-------- SOURCE RECORDS

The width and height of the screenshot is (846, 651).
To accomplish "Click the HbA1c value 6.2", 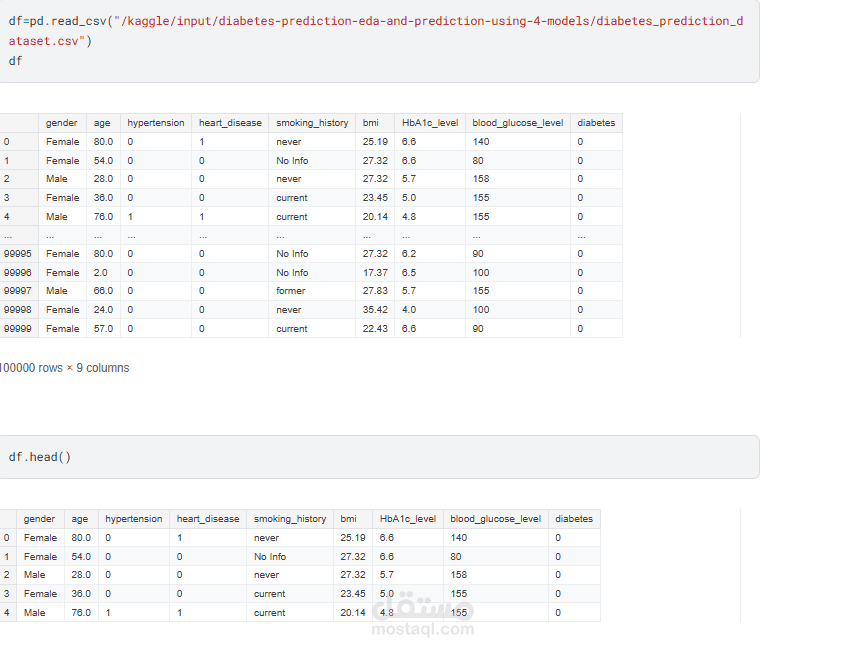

----------------
-------- SOURCE RECORDS

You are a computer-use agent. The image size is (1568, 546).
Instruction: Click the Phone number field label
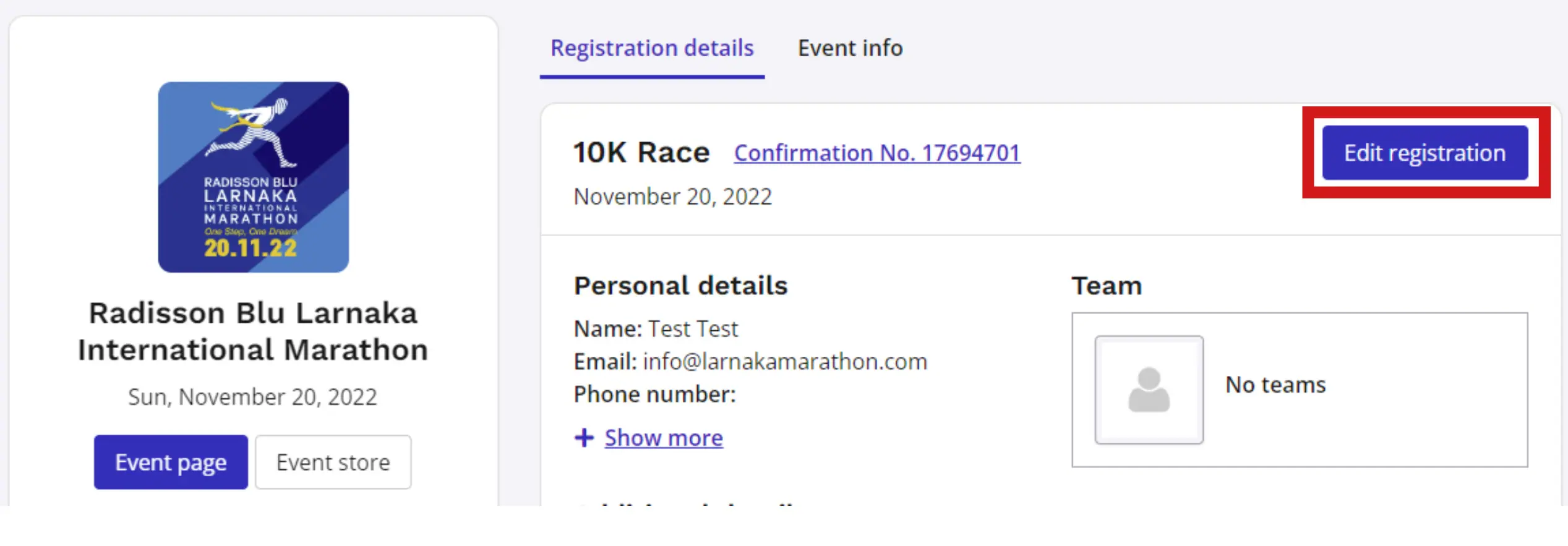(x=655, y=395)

----------------

Rewrite the material starting at the line containing "The width and" and ending at the line containing "the HbA1c value", replacing "screenshot" with "image" and keeping everything else unchanged. Leave the pictures out of your answer.

### THE ANSWER
The width and height of the image is (846, 651).
To accomplish "Click the HbA1c value 6.2", 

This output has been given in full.